I am assuming your referencing the normal process of they buy goods on one planet at the best price they can negotiate, and then sell it on another planet where they hope to get big profits. IF that is indeed the scenario, they own their cargo and can do whatever they wish with it. They just better be sure to also have the appropriate required permissions and licenses for them when and most importantly, where, they use them.

Now if they are true speculators, where a small portion of the money is out of their own pocket, and the rest from loans (oil speculators are probably the best known example of this process) then the only reason they would have problems is if they fail to sell what they don't tamper with for enough profit to cover all debts.

So either way, and likely any way, or any set of circumstances, as long as they ultimately cover all debts when they cross the deadline for those debts, its all good.

If they fail, then its going to get ugly, real quick.
 
Shchenya said:
When buying speculative trade goods, if the players buy weapons, what is stopping them using the weapons or armour in the crates?

In Merchant Prince for example it says if the players remove the locks from Prototype armour, the supplier is unlikely to sell to them again. Was wondering why this is the case if speculative trade is buying the goods outright? Perhaps the party are buying in on a share of the final sale price rather than buying the goods? Kinda like multilevel marketing's product thing?

Nothing is stopping them. HOWEVER, if one were to use the items, someone probably would not purchase them as a "new" item. The "supplier" has no way of knowing. Just delete that from the text in the book.
 
F33D said:
Shchenya said:
In Merchant Prince for example it says if the players remove the locks from Prototype armour, the supplier is unlikely to sell to them again. Was wondering why this is the case...

Just delete that from the text in the book.

I think the key might be "Prototype" here. If the locks are removed or tampered with the buyer isn't guaranteed they have the genuine article. Acquiring a prototype is more about getting a leg up on the competition than getting a working item. If the locks are removed or tampered with I'm going to be suspicious that someone else has that information, and that I may not even have the actual prototypes. They could be a fake to send me down the wrong research path in my reverse engineering, wasting valuable time and resources.
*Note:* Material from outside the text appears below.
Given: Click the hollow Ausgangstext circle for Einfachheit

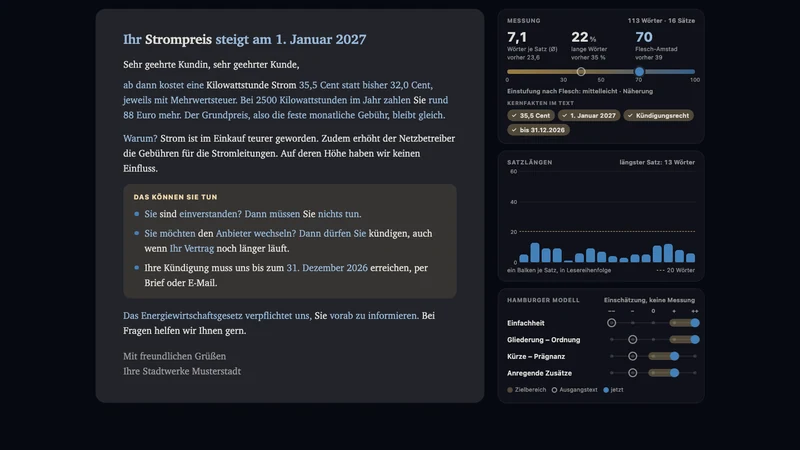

So no, I won't be buying them.

The bigger issue I have with a locked set of prototypes as speculative cargo is it sounds decidedly like industrial espionage more than it does speculative mercantile trade. Rather than delete the line about not buying it I'd delete the whole thing as not appropriate.
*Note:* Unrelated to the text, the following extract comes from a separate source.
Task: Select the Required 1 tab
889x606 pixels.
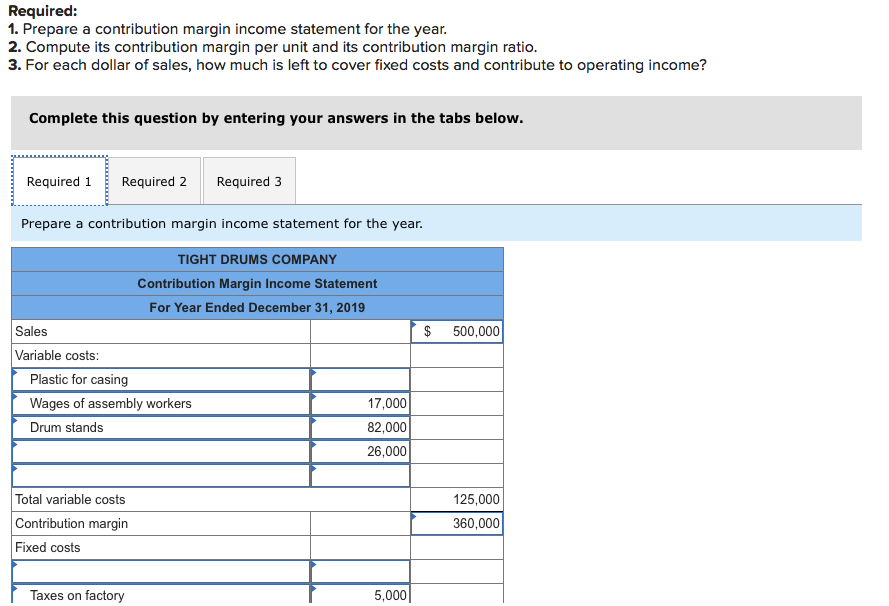Action: tap(59, 181)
EDIT: Or, on second read, it's the supplier of the prototype that isn't going to sell to them again, that makes it even less sensible. That is not speculative trade, that is contracted secure delivery. And yes, if you snoop in secure delivery items you're going to loose your bonded status and be blackballed by all such shippers in my opinion. Again, that doesn't belong in speculative trade.
 
far-trader said:
Rather than delete the line about not buying it I'd delete the whole thing as not appropriate.

True. Who would buy a prototype from anyone other than the manufacturer? (Play clip of Han Solo selling these on some backwater planet)
 
Shchenya said:
When buying speculative trade goods, if the players buy weapons, what is stopping them using the weapons or armour in the crates?
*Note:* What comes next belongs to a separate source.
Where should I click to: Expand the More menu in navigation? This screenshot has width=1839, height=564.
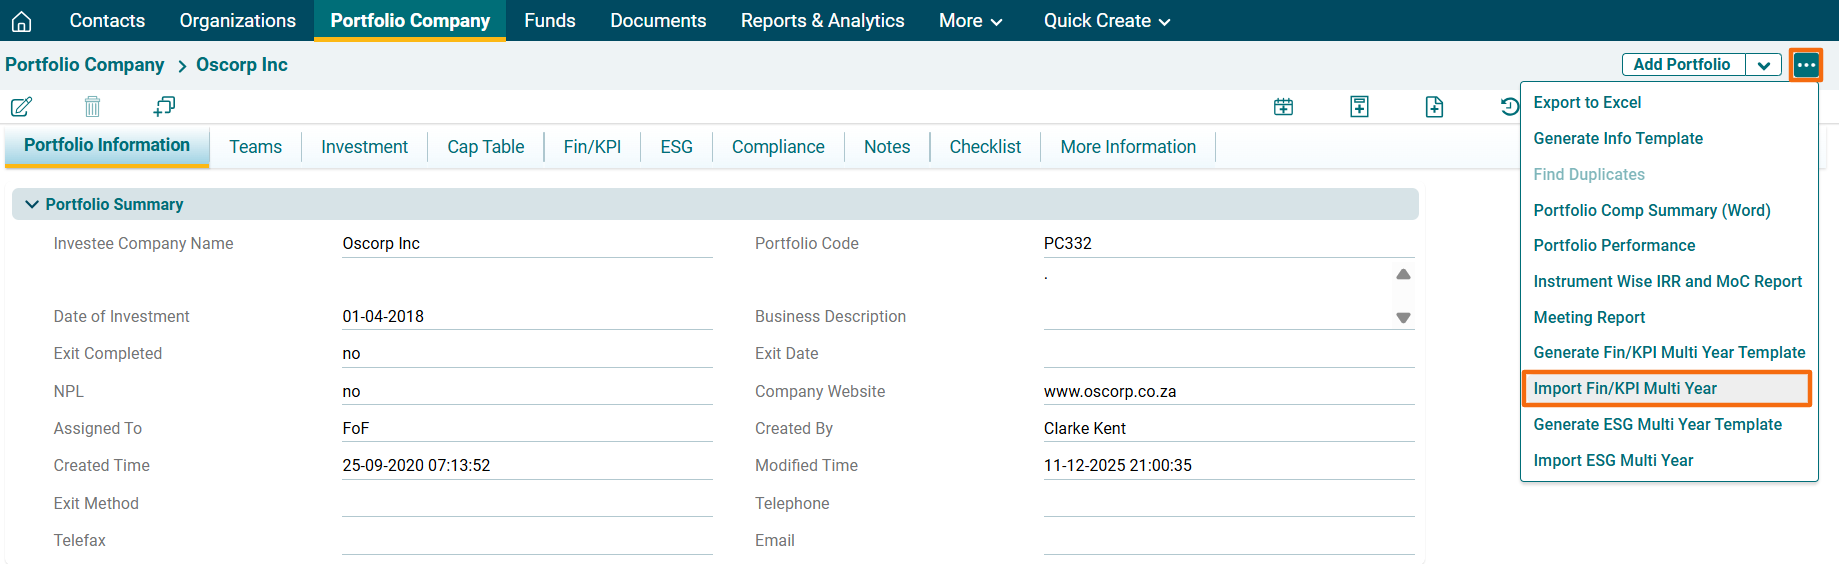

In Merchant Prince for example it says if the players remove the locks from Prototype armour, the supplier is unlikely to sell to them again. Was wondering why this is the case if speculative trade is buying the goods outright? Perhaps the party are buying in on a share of the final sale price rather than buying the goods? Kinda like multilevel marketing's product thing?

Absolutely nothing.

Selling goods on consignment ("A share of the final sale price") also has a very long history ... so for example, Our Heroes could be gunrunning to somewhere or other, and Colonel-General Stok could have provided them with a containerload of lost-in-the-paperwork weaponary, on the understanding his cousin will pay him half of what they sell them for on the other side of the frontier.